▸ Task data
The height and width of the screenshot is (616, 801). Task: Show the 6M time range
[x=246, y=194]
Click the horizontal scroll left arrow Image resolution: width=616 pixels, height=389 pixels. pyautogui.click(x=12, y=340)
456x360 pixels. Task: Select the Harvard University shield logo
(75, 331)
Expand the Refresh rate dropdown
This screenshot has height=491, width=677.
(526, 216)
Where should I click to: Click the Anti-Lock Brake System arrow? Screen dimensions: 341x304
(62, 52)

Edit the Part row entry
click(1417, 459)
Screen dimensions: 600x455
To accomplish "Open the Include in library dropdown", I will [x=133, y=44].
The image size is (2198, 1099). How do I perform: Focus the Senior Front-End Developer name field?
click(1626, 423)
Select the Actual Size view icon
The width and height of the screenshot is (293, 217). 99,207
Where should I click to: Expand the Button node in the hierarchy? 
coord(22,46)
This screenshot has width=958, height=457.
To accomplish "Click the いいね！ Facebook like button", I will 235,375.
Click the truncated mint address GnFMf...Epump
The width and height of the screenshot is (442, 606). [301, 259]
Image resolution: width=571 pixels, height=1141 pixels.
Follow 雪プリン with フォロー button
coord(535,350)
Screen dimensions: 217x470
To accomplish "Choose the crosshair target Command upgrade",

▸ The task
Would you output the lines from the one that contains "Screen dimensions: 217x470" to the end of the data, both ends included, exactly as they appear?

▸ Answer for this exercise
Screen dimensions: 217x470
To accomplish "Choose the crosshair target Command upgrade",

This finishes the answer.